Spokesperson Sizwe Pamla said Phetoe would be visiting the farm workers and farm dwellers at Rooistad in Klerksdorp on Thursday, to fight their illegal eviction by the new farm owner.

“This workplace visit will be done jointly with the department of rural development and land reform in the province [North West],” he said.

“These poor farm workers, who have spent their whole lives on that farm, are being evicted with no regard to due legal processes by the new owner. The federation is intensifying its campaign of defending vulnerable workers ,and will be mobilising all progressives in the area to defend the workers against these unfair evictions, from a farm where they have lived for 70 years.”

He said this was part of the federation’s ongoing back to basic campaign, where the leadership was conducting workplace visits to deal with all challenges facing vulnerable workers across all the sectors of the economy.

Phetoe would also join the National Union of Mineworkers (NUM) during the union’s door to door and recruitment campaigns in the area of Marikana in Rustenburg on the same day.

Phetoe was regarded as the champion of farm workers and other vulnerable workers before he was elected the deputy secretary of Cosatu in November last year. He was for fighting for the right of all vulnerable.

Pamla said Cosatu was deeply troubled by the farming sector’s total disregard for the country’s labour laws.

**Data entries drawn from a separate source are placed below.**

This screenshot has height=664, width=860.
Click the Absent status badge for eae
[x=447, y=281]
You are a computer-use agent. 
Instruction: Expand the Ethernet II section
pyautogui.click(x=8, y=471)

“We have seen a troubling continuation of the illegal evictions of farm workers and farm dwellers, who are not even given insufficient time notification or alternative housing.

“Most of these workers are not even allowed to visit the graves of family members and friends on other farms after being evicted. Their graves are sometimes desecrated or destroyed and their live stock confiscated by farmers during these evictions,” he said.

“We cannot allow generations of farm workers, who were born on the farms, where they work, to be treated and evicted in the same way they were evicted by the evil apartheid regime.”